Absence of the CD1 molecule up-regulates antitumor activity induced by CpG oligodeoxynucleotides in mice

The role of NKT cells on antitumor activity of CpG oligodeoxynucleotides (ODNs) was evaluated by peritumoral injections of CpG-ODNs in s.c. melanoma-bearing mice of strains differing in the number of NKT cells (athymic nude mice, recombination-activating gene^-/-/transgenic Vα14/Vβ8.2 mice that generate NKT cells; Jα281^-/- mice and CD1^-/- mice, which both have a strongly reduced number of NKT cells; and C57BL/6 wild-type mice). Tumor growth was significantly inhibited in strains enriched or depleted of NKT cells. The two murine strains having a reduced number of NKT cells differed significantly in the CpG-dependent tumor growth inhibition: in Jα281^-/- mice this inhibition was superimposable to that observed in C57BL/6 mice, while in CD1^-/- mice the inhibition was dramatic.

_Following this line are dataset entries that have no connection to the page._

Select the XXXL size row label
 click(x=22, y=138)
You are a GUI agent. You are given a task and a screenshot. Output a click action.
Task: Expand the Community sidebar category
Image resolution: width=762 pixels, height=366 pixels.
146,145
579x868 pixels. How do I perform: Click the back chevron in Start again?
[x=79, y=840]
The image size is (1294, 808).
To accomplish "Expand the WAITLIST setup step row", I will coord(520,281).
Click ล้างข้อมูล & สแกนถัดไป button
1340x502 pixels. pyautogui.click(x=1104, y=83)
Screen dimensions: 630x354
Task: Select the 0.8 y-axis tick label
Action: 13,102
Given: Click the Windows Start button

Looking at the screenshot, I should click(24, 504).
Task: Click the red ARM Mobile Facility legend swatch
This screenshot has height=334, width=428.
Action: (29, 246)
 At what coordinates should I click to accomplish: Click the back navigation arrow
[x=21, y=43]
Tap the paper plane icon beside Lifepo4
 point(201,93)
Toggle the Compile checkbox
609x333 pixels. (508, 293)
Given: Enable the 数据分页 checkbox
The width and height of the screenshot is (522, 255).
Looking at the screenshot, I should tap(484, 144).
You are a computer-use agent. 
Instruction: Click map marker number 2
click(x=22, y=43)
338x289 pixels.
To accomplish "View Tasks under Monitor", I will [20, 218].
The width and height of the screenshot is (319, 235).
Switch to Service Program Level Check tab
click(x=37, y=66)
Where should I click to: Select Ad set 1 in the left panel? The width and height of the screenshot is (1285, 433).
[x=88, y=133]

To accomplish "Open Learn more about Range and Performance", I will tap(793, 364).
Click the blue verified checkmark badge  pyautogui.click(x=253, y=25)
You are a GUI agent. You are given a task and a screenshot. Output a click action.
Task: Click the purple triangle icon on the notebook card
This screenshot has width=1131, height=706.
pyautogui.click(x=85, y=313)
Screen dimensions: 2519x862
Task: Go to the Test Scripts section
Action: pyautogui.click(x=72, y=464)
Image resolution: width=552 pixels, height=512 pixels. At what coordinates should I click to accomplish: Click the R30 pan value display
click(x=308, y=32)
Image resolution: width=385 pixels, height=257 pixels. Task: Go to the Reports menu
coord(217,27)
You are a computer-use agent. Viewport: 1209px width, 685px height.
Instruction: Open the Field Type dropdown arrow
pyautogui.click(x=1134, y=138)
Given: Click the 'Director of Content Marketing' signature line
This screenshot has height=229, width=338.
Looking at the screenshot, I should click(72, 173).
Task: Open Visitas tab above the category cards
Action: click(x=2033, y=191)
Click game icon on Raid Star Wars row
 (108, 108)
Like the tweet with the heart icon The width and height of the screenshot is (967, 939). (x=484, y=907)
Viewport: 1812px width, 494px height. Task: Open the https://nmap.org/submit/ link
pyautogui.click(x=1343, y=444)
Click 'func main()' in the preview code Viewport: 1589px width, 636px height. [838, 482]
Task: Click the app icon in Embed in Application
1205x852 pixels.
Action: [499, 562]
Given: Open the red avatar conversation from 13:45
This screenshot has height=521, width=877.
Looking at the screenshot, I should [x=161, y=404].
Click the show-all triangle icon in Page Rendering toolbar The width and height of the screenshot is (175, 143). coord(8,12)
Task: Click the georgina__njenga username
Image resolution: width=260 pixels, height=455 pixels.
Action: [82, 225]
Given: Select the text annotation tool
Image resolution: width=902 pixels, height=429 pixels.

The increased tumor inhibition in CD1^-/- correlated with a significantly higher ratio of IFN-γ-IL-4 production in response to CpG as compared with C57BL/6 and Jα281^-/- mice. Experiments in which preparations of APCs and lymphocytes of the three strains were mixed showed that in the presence of APCs not expressing CD1, the production of CpG-ODN-induced type 1 cytokines was higher. Phenotype analysis of IFN-γ- and IL-4-producing cells revealed that the differences between CD1^-/- and C57BL/6 in the production of these two cytokines were mainly due to CD3⁺ T lymphocytes. These data point to a regulatory role for the CD1 molecule in antitumor activity induced by danger signals, independently of Vα14 NKT cells. The identification of a CD1-dependent suppressive subpopulation(s) might have important implications for the study of tolerance in the context of cancer, autoimmunity, and transplantation.